Callender completed a series of residencies at Harlem Hospital, Howard University Hospital, Freedmen’s Hospital and Memorial Hospital for Cancer and Allied Diseases. In 1968, he returned to Howard University Hospital to become chief resident. The following year, Callender became an instructor at Howard University. In 1970, Callender served as a medical officer at D.C. General Hospital. He was then invited to Nigeria’s Port Harcourt General Hospital at the end of the country’s Biafran Civil War, where for nine months he fulfilled his life’s goal of becoming a medical missionary. In 1971, Callender received a two-year postdoctoral fellowship through the National Institutes of Health (NIH) to study organ transplant medicine. He studied at the University of Minnesota under Dr. John Najaraian and Dr. Richard Simmons. In 1973, Callender was promoted to the rank of assistant professorship at Howard University Hospital’s medical school and founded the Howard University Hospital Transplant Center. He discovered that the greatest obstacle in transplant medicine was the scarcity of donors and he strove to increase the number of African American organ donors. In 1991, he founded the National Minority Organ Tissue Transplant Education Program (MOTTEP). Two years later, MOTTEP received a $1.2 million in funding from NIH’s Office of Research on Minority Health to develop a minority donor strategic plan and implementation in eleven cities. In 1995, the National Institute of Diabetes and Digestive and Kidney Diseases (NIDDK) awarded National MOTTEP a $5.8 million to expand into fifteen new cities. One year later, Callender was appointed the chairman of the Department of Surgery and the first Lasalle D. Lefall, Jr. Professor of Surgery at Howard University College of Medicine.

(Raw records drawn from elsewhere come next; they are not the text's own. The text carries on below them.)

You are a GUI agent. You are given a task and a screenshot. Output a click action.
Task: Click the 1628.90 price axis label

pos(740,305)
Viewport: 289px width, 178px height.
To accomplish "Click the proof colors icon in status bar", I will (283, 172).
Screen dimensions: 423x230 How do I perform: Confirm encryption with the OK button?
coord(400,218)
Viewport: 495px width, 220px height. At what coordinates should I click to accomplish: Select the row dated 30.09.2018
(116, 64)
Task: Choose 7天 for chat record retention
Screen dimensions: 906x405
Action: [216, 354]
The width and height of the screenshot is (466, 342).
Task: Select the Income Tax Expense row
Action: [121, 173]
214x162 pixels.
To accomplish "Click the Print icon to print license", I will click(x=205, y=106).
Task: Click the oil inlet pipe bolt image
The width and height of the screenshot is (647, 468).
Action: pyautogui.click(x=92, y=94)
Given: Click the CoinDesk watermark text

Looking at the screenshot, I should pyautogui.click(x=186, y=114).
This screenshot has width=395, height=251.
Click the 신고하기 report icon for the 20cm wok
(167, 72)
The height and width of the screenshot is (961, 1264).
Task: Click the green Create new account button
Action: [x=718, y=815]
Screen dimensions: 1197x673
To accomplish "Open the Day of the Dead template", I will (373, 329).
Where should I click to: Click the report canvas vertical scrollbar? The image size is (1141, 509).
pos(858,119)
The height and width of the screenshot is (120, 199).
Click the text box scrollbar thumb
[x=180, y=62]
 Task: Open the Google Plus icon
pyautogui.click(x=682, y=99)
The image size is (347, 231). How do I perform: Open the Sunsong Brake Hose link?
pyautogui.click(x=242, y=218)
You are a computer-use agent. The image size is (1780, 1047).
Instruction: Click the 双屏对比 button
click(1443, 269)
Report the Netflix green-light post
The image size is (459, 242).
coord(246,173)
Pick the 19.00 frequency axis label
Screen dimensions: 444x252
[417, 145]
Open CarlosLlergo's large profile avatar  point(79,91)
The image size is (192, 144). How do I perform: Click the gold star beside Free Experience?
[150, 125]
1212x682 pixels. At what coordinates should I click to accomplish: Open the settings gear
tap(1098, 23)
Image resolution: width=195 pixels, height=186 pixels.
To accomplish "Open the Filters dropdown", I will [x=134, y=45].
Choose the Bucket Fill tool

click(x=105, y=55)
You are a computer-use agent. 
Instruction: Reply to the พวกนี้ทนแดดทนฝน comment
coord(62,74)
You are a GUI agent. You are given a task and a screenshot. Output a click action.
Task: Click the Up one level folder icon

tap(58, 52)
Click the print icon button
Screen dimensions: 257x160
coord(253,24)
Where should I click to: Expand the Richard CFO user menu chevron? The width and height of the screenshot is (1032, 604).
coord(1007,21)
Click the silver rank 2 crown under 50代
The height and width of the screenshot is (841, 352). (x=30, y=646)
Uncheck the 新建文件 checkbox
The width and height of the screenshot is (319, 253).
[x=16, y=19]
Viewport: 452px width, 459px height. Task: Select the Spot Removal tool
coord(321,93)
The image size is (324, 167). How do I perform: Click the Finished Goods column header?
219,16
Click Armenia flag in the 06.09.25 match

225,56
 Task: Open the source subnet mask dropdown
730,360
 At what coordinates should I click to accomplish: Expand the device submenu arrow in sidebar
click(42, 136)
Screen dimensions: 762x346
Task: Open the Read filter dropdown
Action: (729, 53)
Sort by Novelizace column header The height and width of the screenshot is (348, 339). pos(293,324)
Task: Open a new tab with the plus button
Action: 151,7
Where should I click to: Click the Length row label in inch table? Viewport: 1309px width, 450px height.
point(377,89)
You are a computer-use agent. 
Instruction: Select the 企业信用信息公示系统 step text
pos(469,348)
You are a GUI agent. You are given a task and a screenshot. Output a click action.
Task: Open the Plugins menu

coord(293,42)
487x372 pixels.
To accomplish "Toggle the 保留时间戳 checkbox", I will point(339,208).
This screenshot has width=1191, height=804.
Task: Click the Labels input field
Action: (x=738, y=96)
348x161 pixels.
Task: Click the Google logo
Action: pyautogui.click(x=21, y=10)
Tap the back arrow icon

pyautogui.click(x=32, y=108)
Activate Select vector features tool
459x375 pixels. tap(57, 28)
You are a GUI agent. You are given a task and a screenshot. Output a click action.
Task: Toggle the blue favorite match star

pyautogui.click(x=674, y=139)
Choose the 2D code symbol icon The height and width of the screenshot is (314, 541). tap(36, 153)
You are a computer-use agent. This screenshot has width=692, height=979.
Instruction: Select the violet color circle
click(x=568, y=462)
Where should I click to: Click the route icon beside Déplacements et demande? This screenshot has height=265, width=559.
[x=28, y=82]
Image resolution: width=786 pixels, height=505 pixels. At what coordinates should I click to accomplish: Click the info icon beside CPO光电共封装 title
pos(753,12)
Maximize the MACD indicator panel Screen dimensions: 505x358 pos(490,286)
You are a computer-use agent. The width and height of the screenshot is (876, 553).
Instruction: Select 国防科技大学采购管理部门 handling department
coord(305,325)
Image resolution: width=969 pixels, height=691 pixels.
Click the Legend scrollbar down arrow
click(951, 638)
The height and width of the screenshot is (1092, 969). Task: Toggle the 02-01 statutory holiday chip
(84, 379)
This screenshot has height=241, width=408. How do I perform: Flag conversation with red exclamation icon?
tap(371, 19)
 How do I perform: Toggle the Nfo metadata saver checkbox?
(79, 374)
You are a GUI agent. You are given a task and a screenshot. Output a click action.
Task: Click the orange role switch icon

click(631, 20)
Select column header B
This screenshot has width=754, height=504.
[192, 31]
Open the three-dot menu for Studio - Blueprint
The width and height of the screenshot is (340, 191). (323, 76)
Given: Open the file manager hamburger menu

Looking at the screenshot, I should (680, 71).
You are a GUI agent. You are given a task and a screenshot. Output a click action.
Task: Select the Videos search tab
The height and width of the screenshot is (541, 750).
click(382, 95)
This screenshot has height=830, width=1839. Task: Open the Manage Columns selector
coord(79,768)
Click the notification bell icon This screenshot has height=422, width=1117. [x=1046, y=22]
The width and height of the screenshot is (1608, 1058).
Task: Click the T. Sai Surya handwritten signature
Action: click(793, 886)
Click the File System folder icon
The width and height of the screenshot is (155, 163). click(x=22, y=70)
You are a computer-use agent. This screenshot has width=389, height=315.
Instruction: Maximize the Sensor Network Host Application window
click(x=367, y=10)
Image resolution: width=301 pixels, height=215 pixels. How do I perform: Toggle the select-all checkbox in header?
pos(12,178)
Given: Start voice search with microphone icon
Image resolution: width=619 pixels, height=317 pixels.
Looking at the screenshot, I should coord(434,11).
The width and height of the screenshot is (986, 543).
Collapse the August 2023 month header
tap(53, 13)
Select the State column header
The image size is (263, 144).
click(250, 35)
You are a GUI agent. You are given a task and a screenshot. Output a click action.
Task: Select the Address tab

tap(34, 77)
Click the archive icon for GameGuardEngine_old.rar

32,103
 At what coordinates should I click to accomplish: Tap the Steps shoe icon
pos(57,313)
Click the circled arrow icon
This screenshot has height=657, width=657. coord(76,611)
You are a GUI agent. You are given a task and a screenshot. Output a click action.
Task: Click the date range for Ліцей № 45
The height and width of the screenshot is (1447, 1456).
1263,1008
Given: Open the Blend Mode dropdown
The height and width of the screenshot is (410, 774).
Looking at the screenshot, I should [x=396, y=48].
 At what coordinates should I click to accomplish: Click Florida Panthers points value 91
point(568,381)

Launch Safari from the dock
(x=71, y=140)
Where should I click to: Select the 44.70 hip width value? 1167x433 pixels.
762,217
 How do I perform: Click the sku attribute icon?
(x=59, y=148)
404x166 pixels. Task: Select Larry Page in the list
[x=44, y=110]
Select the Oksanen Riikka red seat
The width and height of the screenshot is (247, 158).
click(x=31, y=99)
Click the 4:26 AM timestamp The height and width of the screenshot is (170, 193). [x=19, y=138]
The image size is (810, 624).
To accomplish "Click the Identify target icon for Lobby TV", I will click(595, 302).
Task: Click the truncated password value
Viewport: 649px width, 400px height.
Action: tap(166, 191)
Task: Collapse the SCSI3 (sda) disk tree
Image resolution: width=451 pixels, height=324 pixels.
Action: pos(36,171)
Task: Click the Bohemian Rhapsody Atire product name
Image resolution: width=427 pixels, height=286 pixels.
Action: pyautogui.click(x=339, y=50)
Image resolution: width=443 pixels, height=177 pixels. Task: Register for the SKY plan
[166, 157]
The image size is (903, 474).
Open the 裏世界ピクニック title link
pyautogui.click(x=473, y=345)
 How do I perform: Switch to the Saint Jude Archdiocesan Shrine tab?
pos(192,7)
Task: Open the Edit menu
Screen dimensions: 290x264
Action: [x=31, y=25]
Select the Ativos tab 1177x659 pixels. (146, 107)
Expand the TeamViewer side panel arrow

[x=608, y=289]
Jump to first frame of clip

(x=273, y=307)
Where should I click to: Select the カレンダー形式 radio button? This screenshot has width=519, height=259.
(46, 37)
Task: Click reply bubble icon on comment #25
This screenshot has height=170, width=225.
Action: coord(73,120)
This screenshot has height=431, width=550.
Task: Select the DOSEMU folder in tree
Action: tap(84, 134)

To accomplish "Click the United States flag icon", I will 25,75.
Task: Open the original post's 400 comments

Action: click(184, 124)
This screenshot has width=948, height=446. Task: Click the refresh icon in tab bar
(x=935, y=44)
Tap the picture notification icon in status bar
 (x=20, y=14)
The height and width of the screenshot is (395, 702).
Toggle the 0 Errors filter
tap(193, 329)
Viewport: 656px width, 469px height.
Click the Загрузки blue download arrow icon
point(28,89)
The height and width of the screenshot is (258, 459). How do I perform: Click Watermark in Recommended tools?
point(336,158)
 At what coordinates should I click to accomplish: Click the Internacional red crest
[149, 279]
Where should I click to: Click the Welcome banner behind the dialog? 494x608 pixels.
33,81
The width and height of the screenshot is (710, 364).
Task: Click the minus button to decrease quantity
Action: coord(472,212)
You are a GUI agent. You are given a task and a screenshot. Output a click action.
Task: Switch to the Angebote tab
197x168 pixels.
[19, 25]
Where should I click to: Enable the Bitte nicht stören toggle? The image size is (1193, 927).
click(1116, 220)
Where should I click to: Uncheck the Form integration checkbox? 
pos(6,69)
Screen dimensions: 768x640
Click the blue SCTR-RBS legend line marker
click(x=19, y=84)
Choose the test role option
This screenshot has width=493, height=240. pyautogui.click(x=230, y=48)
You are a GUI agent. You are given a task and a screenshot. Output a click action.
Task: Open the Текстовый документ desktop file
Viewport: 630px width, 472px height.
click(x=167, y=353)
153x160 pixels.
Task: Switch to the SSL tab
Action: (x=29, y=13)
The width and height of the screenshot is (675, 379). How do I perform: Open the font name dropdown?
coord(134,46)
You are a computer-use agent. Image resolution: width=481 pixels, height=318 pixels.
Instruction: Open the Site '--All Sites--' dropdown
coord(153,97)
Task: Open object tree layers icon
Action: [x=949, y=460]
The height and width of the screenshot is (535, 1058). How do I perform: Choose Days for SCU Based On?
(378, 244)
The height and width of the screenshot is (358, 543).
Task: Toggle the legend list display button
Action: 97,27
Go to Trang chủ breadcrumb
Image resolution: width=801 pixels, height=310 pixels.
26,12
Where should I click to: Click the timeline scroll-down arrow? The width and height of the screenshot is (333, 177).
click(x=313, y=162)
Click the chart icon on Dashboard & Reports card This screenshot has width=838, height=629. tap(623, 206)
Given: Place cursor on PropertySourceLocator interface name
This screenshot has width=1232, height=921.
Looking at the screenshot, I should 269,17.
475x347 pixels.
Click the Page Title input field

Callender has served as a spokesperson for organ donation at more than 1000 meetings and is a member of numerous professional societies. He has authored over 125 scientific publications on transplantation. Callender appeared on many national television shows including the Oprah Show, Nightline, CBS Evening News and CNN News. He and his wife Fern, have raised three children: Joseph, Ealena and Arianne.